Trecho selecionado
____________________

Falar da história de Nova Trento imprime necessariamente na discussão acerca do fenômeno emigratório na Europa. Afinal, o município neotrentino, assim como tantos outros em Santa Catarina, surgiu de um desejo ímpar: o desejo da felicidade. E esta felicidade significava terra, comida, dignidade, e fez europeus largarem o berço natal onde estavam fincadas as suas raízes para tentar a vida em outro país, totalmente desconhecido: o Brasil.
Antes da chegada dos imigrantes, Nova Trento era um vale com grandes montanhas. Floresta densa cortada por ribeirões que se entrelaçavam. Visto do céu, o conjunto de árvores teria o aspecto de um homogêneo tapete verde. Únicos habitantes, índios Xokleng, também chamados Botocudus, além de pássaros, onças, cotias, cobras e tantos outros animais. O único sinal de “civilização” eram os vestígios de uma serraria dirigida por norte-americanos em 1837, a primeira concessão feita a imigrantes pelo governo provincial de Santa Catarina.

____________________

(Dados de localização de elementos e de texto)
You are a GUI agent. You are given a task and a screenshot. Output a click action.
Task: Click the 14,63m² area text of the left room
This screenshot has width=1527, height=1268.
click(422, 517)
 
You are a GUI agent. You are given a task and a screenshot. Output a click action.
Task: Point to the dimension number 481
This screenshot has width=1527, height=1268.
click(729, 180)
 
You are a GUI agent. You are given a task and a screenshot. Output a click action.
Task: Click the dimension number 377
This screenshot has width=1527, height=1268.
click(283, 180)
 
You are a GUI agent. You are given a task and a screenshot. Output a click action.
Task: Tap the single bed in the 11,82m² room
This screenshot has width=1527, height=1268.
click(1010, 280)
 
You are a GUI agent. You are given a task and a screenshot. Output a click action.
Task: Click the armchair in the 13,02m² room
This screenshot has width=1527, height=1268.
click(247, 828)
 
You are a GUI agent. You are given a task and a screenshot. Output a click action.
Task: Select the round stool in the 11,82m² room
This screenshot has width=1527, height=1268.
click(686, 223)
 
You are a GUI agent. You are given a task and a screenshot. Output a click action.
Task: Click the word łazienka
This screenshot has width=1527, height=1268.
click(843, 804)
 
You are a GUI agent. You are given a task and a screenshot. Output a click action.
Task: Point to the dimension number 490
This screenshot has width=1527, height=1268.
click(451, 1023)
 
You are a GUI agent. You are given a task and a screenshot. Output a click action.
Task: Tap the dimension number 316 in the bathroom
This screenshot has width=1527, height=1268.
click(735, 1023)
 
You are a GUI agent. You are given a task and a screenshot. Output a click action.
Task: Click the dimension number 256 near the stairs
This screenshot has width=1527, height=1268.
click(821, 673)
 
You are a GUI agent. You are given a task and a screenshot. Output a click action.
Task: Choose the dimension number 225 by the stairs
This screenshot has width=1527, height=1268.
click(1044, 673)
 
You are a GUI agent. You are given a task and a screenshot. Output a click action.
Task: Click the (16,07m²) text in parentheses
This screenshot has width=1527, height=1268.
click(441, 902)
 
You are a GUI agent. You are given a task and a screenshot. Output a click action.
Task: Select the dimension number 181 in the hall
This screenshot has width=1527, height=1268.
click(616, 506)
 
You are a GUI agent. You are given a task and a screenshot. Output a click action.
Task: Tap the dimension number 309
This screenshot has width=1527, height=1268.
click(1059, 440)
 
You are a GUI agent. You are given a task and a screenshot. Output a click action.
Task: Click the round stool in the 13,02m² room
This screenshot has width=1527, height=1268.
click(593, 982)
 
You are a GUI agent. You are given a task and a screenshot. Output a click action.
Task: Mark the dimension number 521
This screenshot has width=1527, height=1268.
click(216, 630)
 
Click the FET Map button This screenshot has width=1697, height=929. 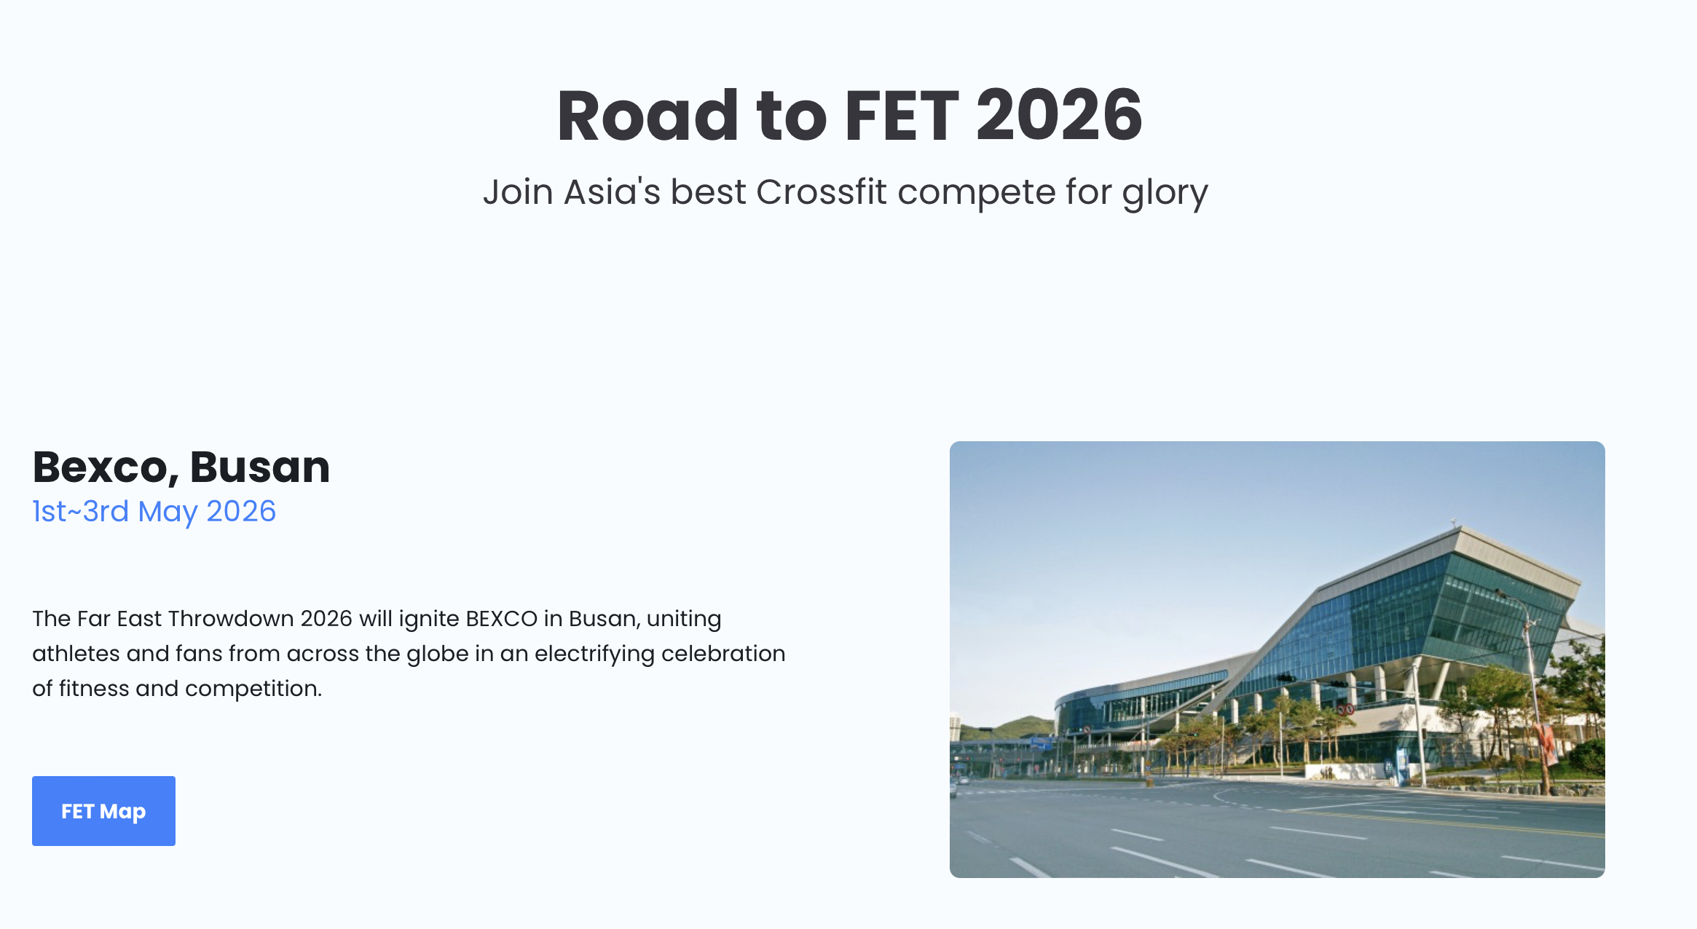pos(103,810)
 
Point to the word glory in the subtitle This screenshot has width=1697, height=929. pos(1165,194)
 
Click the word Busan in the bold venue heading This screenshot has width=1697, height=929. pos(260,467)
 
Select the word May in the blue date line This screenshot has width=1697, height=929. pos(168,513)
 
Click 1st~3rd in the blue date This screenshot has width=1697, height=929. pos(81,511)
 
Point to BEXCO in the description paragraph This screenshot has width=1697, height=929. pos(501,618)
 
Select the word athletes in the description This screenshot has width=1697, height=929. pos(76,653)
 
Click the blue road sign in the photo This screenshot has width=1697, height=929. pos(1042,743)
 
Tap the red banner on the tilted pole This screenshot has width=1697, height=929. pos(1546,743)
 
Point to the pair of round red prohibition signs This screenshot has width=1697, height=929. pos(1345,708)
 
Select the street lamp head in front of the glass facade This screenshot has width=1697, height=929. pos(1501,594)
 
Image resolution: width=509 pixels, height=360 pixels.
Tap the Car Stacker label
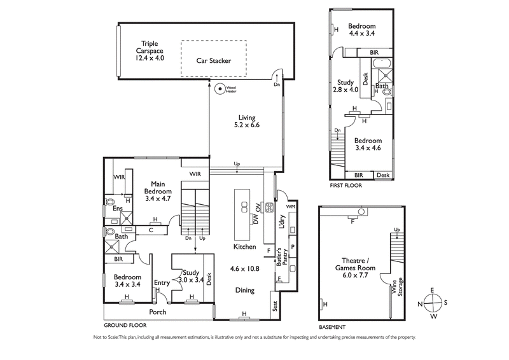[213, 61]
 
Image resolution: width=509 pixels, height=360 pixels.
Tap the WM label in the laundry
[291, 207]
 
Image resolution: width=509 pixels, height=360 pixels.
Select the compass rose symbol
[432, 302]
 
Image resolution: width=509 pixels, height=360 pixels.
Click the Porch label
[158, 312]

____________________

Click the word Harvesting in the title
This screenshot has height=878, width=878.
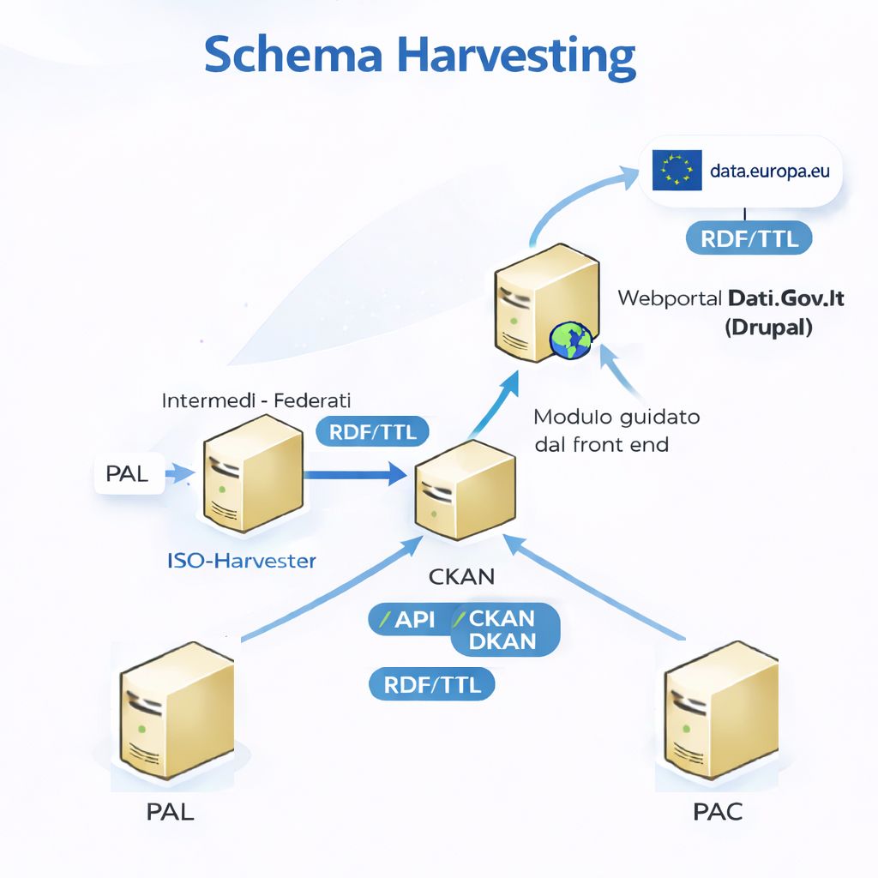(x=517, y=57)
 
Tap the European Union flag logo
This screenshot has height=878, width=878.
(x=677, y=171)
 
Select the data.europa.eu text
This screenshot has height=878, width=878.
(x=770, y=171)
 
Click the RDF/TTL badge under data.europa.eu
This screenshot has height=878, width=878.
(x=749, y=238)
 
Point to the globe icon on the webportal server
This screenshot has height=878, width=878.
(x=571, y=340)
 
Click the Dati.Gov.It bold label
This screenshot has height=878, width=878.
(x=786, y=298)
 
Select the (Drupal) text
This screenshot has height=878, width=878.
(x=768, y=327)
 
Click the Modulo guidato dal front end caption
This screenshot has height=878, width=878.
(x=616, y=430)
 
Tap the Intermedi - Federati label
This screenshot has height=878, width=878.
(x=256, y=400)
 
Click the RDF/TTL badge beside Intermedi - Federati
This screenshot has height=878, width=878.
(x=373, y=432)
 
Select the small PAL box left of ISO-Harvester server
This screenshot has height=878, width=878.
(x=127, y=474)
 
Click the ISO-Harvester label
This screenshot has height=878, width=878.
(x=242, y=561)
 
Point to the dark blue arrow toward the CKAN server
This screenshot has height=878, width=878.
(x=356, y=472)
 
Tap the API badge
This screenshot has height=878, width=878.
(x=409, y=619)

____________________

Conjunto de tarefas
• A. Reescreva a parte do texto sobre Nova Trento que vai de "Falar da história" a "desconhecido: o Brasil.", trocando "europeus" por "imigrantes".
• B. De acordo com o texto sobre Nova Trento, o que levou europeus a deixar a terra natal para viver no Brasil?
• C. Dê a continuação do texto sobre Nova Trento, começando logo após a última frase.
Os registros não têm relação com o texto sobre Nova Trento.

Respostas às tarefas
• A.
Falar da história de Nova Trento imprime necessariamente na discussão acerca do fenômeno emigratório na Europa. Afinal, o município neotrentino, assim como tantos outros em Santa Catarina, surgiu de um desejo ímpar: o desejo da felicidade. E esta felicidade significava terra, comida, dignidade, e fez imigrantes largarem o berço natal onde estavam fincadas as suas raízes para tentar a vida em outro país, totalmente desconhecido: o Brasil.

• B. Eles foram movidos pelo desejo da felicidade, que significava terra, comida e dignidade. Esse desejo os fez largar o lugar onde tinham raízes para tentar a vida no Brasil, um país totalmente desconhecido.

• C.
Mais tarde, o lugar passou a chamar-se Alferes, região pertencente à colônia Itajaí- Príncipe D. Pedro, Província de Santa Catarina. Era o mês de junho de 1875. Chegavam a esse inexplorado lugar algumas das primeiras famílias que tinham deixado o Trentino. Três anos depois o distrito colonial passou a chamar-se Nova Trento. Da linha Pomerânea (Brusque) até a linha Tirol foi aberta uma picada onde os pais de família foram se estabelecendo. Um precário barracão os esperava. Certamente perguntaram: Onde estão os nossos lotes? Onde está a nossa casa? Não existiam. As promessas do contrato começavam a ruir.
Era preciso aprender a crescer num ambiente desconhecido. Agora estavam sós, enganados, cercados por uma imensidão de verde, de sons estranhos, de escuridão. “Chegaram aqui e colocaram eles dentro do mato. Aí é que eles viram. Às vezes, a gente falava com os velhinhos e a gente perguntava da Europa e corria água dos olhos, coitados! As lágrimas! O que eles passaram, aqueles pobres velhos, as primeiras famílias que vieram”, recorda Marcos Bastiani, 102 anos, que enfrentou as debilidades físicas para contar as lembranças do passado.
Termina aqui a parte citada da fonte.